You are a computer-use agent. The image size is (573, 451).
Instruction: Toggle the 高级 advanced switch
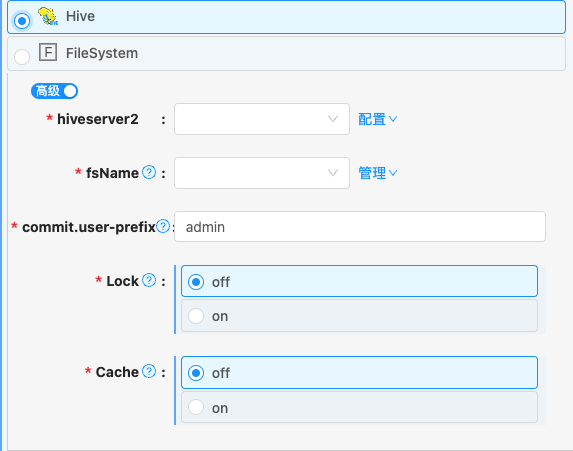pos(54,91)
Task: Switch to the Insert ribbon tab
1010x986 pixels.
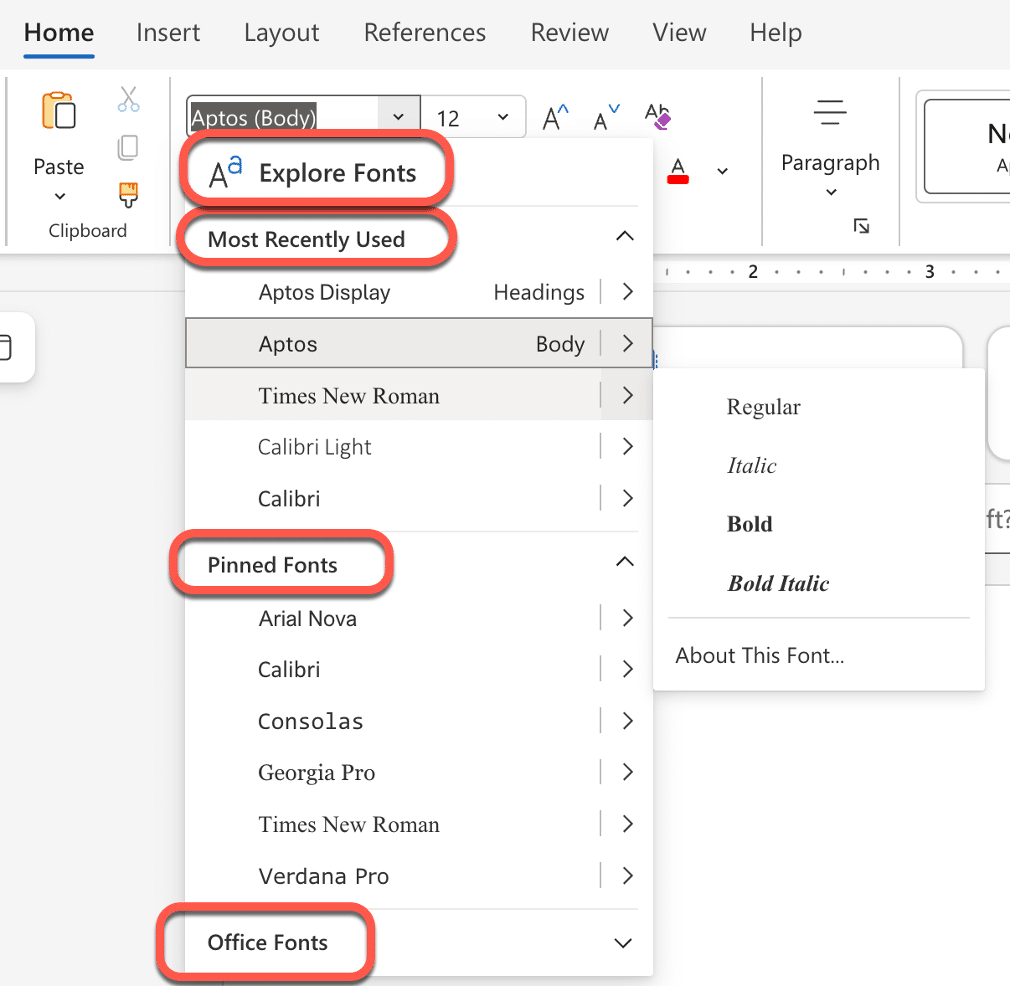Action: tap(168, 33)
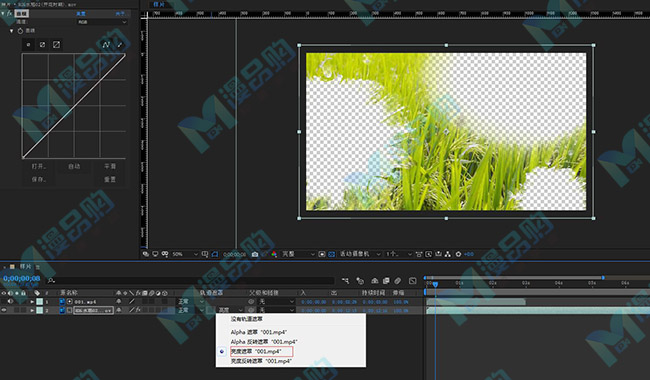Click the RGB channel display icon
The image size is (650, 380).
click(274, 254)
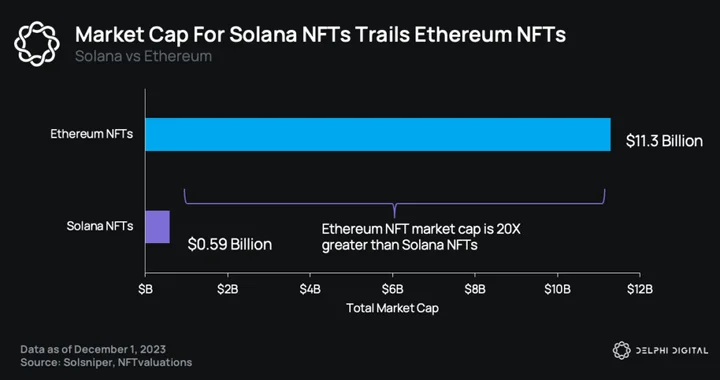Click the $0.59 Billion value label
720x380 pixels.
pos(230,244)
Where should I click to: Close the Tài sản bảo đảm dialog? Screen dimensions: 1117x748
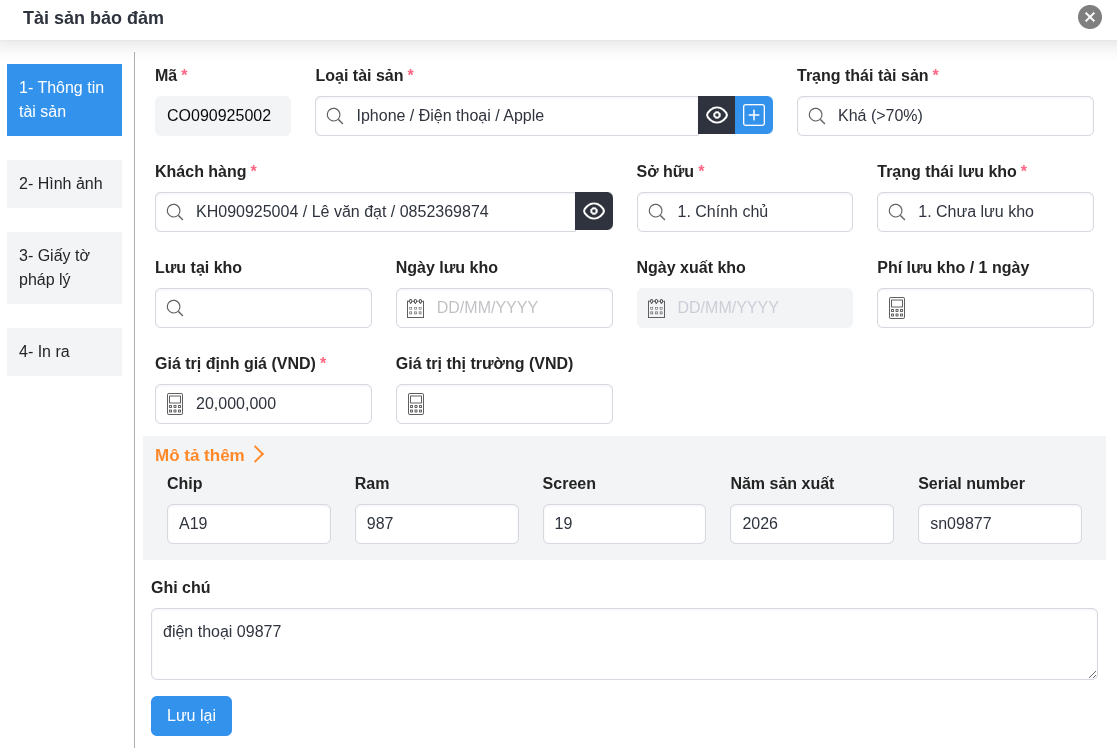(x=1090, y=17)
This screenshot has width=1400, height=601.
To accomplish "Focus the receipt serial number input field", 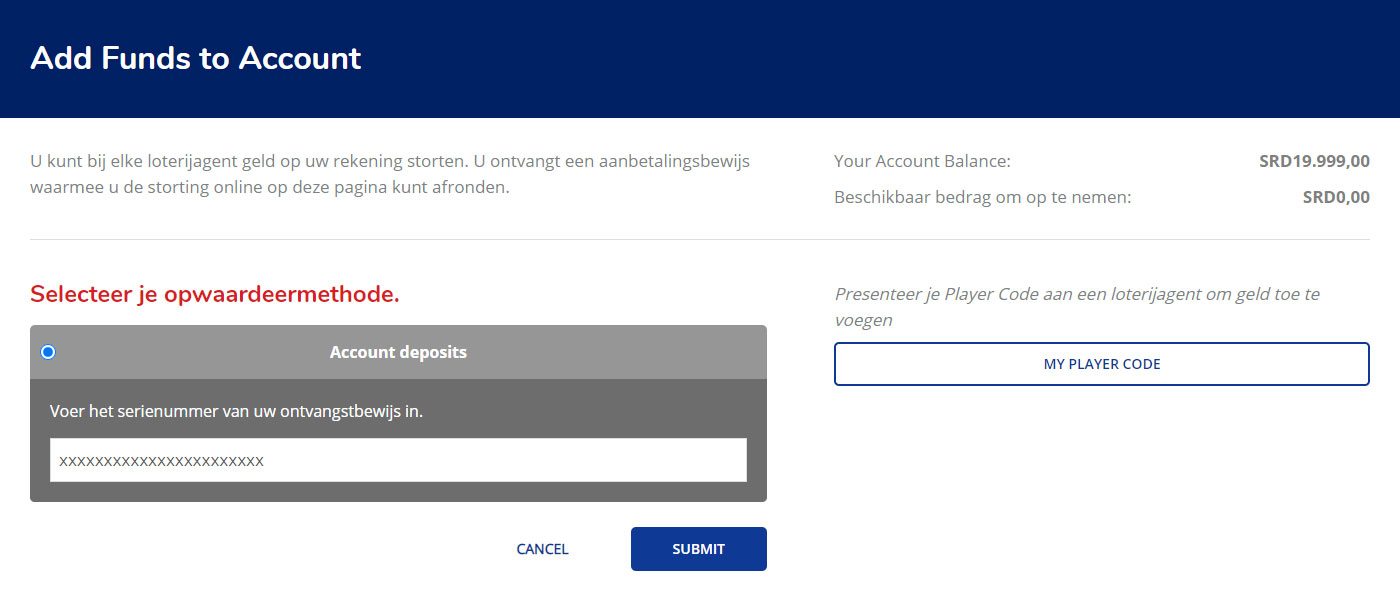I will point(398,460).
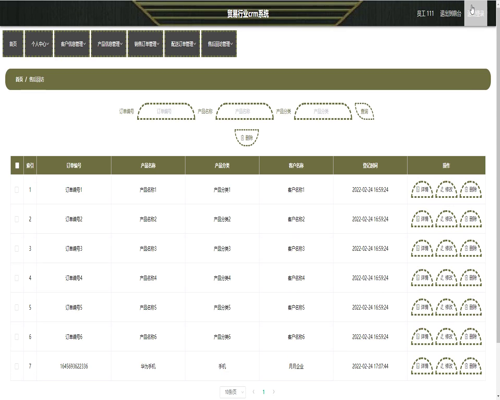Expand the 个人中心 dropdown menu
Viewport: 500px width, 400px height.
point(39,44)
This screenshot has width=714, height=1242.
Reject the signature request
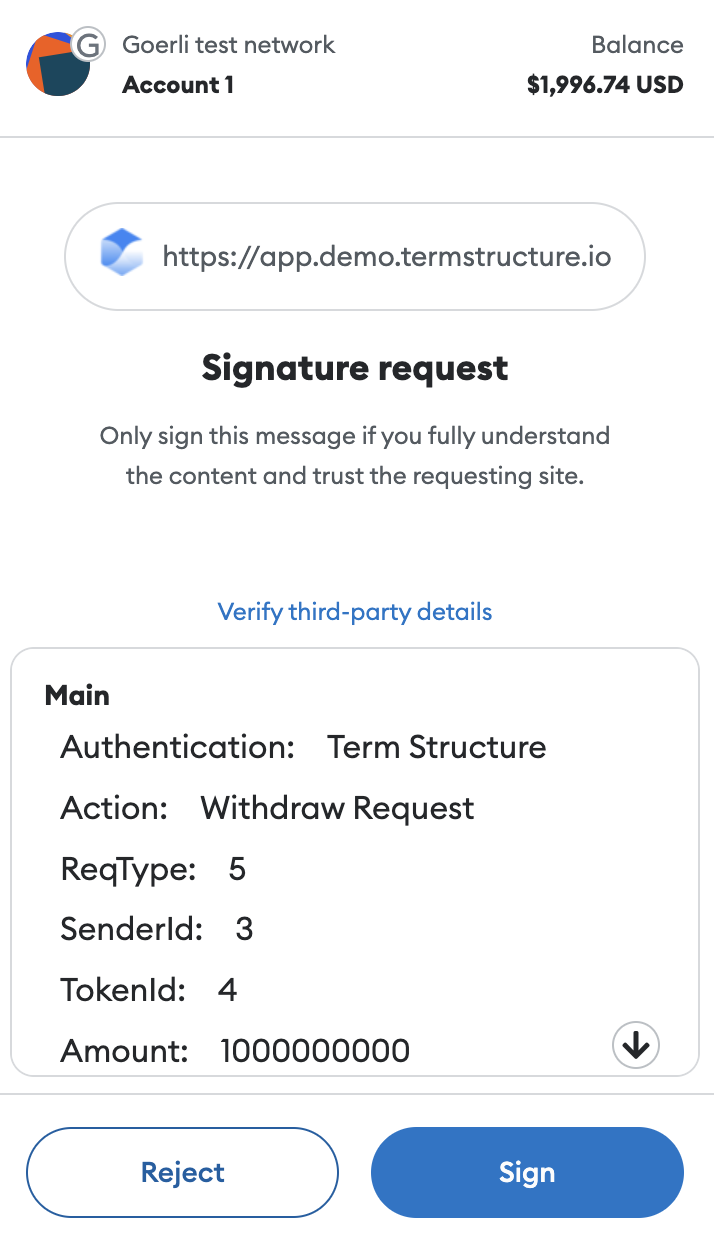point(182,1172)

- [Problem requirements] Setting the pictures aside, return exactly the lines from the line with "This screenshot has width=714, height=1242." through the last line of the listing above.

- [Output of the exercise]
This screenshot has width=714, height=1242.
Reject the signature request
point(182,1172)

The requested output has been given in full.